Gegen 13 Uhr ertönen Detonationen, Rauch steigt vor der RobertBosch-Schule auf. Zahlreiche Notrufe lassen die Einsatzzentrale der Polizei und die Leitstelle des Rettungsdienstes aufhorchen. Den Übenden ist vollkommen unbekannt, was passiert ist – und man rechnet mit allem. Der Notarzt fährt daher nicht wie üblich direkt vor den Haupteingang, sondern bleibt mit den Rettungsdienst-Mitarbeitern geschützt hinter dem MensaGebäude. Polizisten in schusssicheren Westen und Helmen nähern sich mit gezogenen Waffen von hinten aus dem Gebüsch heraus der Schule. Verletzte liegen auf dem Schulhof, schreien, rennen herum. Die Polizisten ziehen sie hinter das Gebäudeeck, durchsuchen die Verletzten kurz, damit sie es nicht mit einem bewaffneten Angreifer zu tun haben, und stillen lebensbedrohliche Blutungen. Immer mehr Polizisten rücken an, eine Drohne steigt auf und sendet Videobilder in das Lagezentrum bei der Polizei.
Die Verletzten werden von den Polizisten aus dem Gefahrenbereich bis zur Mensa getragen. Wege von bis zu 150 Metern verlangen den Polizisten körperlich alles ab. Feuerwehrleute und Rettungsdienstmitarbeiter übernehmen dann im Schutz der Mensa die Verletzten, über 50 Rettungs- und Krankenwagen mit 260 Helfern aus der gesamten Umgebung kommen dazu. Nach einer ersten Sichtung wird entschieden, wer wie schwer verletzt ist und in welche Klinik kommt. Uni-Klinik, RKU und Bundeswehrkrankenhaus nehmen an der Übung teil und müssen sehen, wie sie mit so vielen Verletzten zurechtkommen.
Im Lichthof der Chirurgie sammeln sich Chirurgen, Anästhesisten und Pfleger. Am Ende werden alleine hier 150 Fachleute gezählt. Wagenweise wird Verbandmaterial herangefahren. Ultraschallgeräte für Untersuchungen stehen bereit, auf einer Stellwand werden Strichlisten über die Schwere der Verletzungen geführt, der medizinische Leiter erteilt mit dem Megafon Anweisungen an seine Kollegen, wer sich um welchen Verletzten kümmern muss.

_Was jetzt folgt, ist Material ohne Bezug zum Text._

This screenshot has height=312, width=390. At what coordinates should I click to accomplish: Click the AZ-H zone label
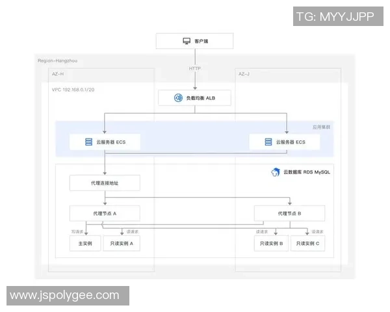pos(58,74)
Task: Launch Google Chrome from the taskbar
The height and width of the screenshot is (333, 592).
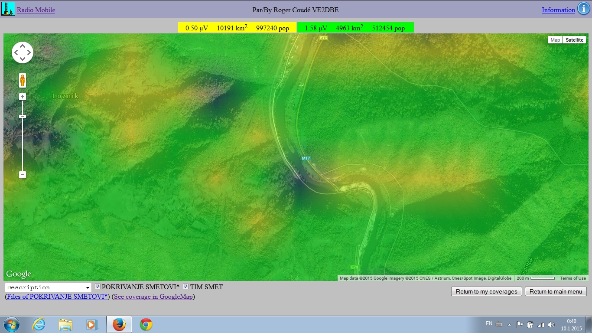Action: click(x=146, y=324)
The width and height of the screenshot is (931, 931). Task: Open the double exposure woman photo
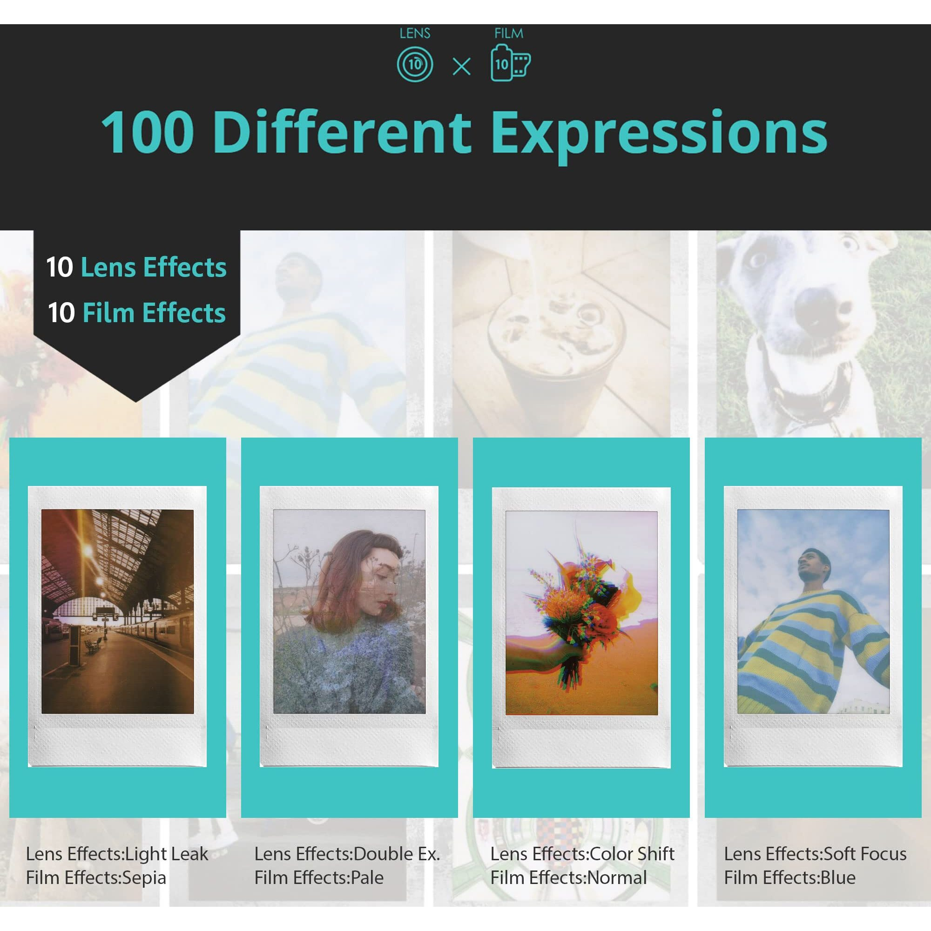click(349, 612)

Ein Rettungswagen nach dem anderen bringt Verletzte. Noch in der Zufahrt werden die Fahrzeuge von Polizisten gestoppt und die Verletzten nochmals durchsucht, damit kein Attentäter etwas Gefährliches in die Klinik einschleusen kann.

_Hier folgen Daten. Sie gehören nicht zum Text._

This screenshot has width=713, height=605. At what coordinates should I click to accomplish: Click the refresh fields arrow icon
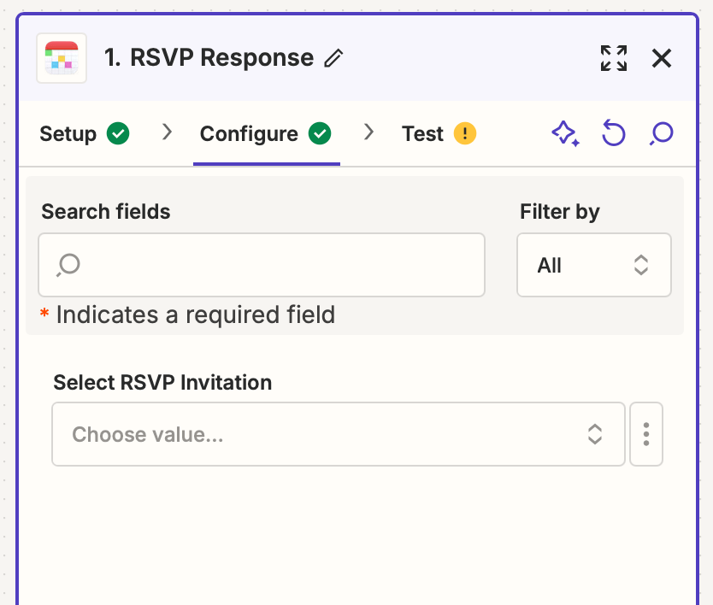pyautogui.click(x=614, y=133)
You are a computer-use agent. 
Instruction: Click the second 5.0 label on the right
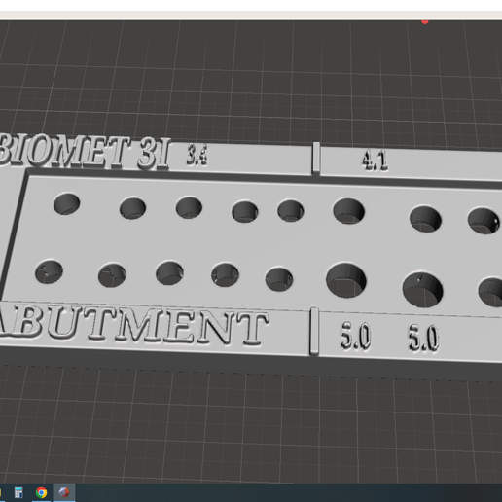click(x=423, y=339)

Ein ähnliches Bild zeigt sich im Bundeswehrkrankenhaus, mit militärischer Disziplin geht jeder der 250 Übenden seinen Aufgaben nach. Auch als einer der verletzten Attentäter zur Versorgung gebracht wird, funktioniert alles: Die Polizisten können seinen Angriff abwehren, ihn gefesselt den Ärzten übergeben.

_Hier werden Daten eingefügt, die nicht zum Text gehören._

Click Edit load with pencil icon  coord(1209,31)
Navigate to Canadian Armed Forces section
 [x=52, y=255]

Währenddessen herrscht in den klimatisierten und abhörsicheren Räumen des Führungs- und Lagezentrums der Polizei hektische Betriebsamkeit. Informationen von der Einsatzstelle und von den Kliniken werden zusammengetragen und taktische Befehle nach draußen gegeben. Zwei Polizistinnen kümmern sich um die sozialen Medien, beantworten Anfragen, beruhigen und geben Verhaltenstipps, bearbeiten Presseanfragen.
Nach rund drei Stunden ist das Fazit bei allen Organisatoren positiv. Bald werden noch die Details der Übung analysiert und Verbesserungen daraus abgeleitet.